There was a camera crew filming shots where they wouldn’t have dared to stand the other day. It appeared to be screenshots for a film called Funeral! Keep your eyes peeled!We were able to walk around the other side of the lighthouse that day too so that’s it on the right of the photo above.
and there were seabirds resting on the top of the seastack. You could hardly even see the stack the other day.
We tried to find somewhere to have a bowl of soup or a sandwich but the cafe at Eoropie was closed, so we decided to head for Stornoway for a bite to eat instead, passing through Upper Barvas again on our way. Do you remember I mentioned the old guy at Upper Barvas who lived in a blackhouse similar to the one at Arnol? Well, I reckon his house stood somewhere in the region of these two houses. I must do some digging in the attic to see if I have the photo my mother took all those years ago. The bodach – old man – was very keen to have a copy of the photo and I am sure my mother sent one on. I wonder who he was. Maybe he lived there all his life and was a young man in the 1911 census….. If I could find his name I’d go to the Barvas cenetery next time I’m out there, as I should think he’d be buried there.

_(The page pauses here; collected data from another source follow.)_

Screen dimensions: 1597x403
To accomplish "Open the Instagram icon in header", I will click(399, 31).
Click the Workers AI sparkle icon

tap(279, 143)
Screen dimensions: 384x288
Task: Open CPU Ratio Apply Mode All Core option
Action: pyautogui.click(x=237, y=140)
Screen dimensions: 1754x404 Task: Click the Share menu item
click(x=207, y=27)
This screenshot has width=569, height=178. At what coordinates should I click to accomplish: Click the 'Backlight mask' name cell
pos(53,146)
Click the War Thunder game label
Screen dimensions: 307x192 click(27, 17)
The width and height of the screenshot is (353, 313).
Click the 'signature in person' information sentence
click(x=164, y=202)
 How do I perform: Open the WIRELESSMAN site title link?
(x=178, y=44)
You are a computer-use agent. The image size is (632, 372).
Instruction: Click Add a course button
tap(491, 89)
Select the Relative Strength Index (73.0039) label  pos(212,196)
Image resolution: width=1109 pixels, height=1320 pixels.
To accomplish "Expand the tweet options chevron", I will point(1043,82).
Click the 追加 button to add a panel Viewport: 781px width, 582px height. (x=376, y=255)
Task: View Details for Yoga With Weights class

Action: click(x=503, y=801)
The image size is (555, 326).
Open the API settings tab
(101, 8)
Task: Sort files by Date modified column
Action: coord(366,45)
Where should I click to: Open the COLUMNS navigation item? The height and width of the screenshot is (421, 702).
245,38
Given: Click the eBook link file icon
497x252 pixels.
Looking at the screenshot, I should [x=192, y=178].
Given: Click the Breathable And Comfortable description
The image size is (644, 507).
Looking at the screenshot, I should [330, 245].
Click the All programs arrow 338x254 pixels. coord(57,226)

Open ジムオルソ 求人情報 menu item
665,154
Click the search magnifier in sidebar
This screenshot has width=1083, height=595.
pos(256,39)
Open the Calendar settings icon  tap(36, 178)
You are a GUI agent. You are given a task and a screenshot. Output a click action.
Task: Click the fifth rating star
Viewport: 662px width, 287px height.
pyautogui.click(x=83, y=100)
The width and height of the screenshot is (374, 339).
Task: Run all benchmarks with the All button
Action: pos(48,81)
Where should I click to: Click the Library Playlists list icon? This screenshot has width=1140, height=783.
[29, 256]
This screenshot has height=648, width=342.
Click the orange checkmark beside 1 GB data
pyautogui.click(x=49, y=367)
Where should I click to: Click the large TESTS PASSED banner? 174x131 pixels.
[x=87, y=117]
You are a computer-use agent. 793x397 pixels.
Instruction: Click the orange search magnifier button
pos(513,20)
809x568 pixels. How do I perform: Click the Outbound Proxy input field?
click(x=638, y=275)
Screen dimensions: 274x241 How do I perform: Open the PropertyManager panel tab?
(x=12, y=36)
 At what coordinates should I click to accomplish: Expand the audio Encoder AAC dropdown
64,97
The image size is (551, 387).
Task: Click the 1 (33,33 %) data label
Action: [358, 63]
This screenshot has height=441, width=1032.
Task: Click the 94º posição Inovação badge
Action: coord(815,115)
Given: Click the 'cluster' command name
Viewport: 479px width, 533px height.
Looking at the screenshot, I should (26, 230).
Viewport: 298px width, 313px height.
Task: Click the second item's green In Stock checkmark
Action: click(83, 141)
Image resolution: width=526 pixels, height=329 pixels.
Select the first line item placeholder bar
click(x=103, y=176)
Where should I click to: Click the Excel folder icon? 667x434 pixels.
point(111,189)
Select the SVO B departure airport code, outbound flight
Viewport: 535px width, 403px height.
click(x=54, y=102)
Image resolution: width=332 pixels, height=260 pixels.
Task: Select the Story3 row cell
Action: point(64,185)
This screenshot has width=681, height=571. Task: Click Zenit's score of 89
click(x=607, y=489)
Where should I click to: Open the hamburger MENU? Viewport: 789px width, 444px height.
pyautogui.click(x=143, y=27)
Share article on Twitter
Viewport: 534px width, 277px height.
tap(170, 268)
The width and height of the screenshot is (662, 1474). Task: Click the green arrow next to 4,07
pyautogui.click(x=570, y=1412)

On Thursday Rena and I met up in town to go to hear the Rural Choirs competitions. My cousin Neil was singing with the Tarbert Loch Fyne choir, conducted by his wife Hilary – that’s Neil on the right, standing at the end of the row,though it looks like he’s second from the right
and their daughter-in-law was conducting the very new little choir from the Inchnadamph area. They had only one man – Piotr from Poland, no less, and while he sang bass some of the women sang the tenor part. Mull choir was also competing – Tina from Bunessan was in that choir - she was on the same Gaelic course I went on last year – and of course Carloway choir - left - made their Mod debut, to great cheers from the audience who knew the story of them rehearsing their parts through Skype!
The next day was our big day, competing in the Puirt a Beul (mouth music) competition in the morning and for the Lovat and Tullibardine Shield in the afternoon. We were on first thing at 9.00a.m. so were all up early at Shawbost. Tim and his wife Maddie had joined us on Thursday evening as had Chera, our Canadian member, so a rota for the bathroom had been worked out the night before!! Jennifer prepared bacon butties for breakfast so well fortified we all piled into Tim’s car for the 40 minute drive to Stornoway again. The town hall is right on the main esplanade by the harbour front, and with a car park right opposite it was very handy for us. After a quick voice warm up in a side room, we were on! Four judges sat at a table in front of us – two for the music and two for Gaelic – and a small amount of people had gathered to listen. We sang well, and then, gathering up our belongings from the side room, came down into the hall to listen to the rest of the choirs. There was a visiting choir from Canada too, who were delighted at being awarded third place when the results were read out later! Surprisingly, we were considerably further down the ratings! Not last though!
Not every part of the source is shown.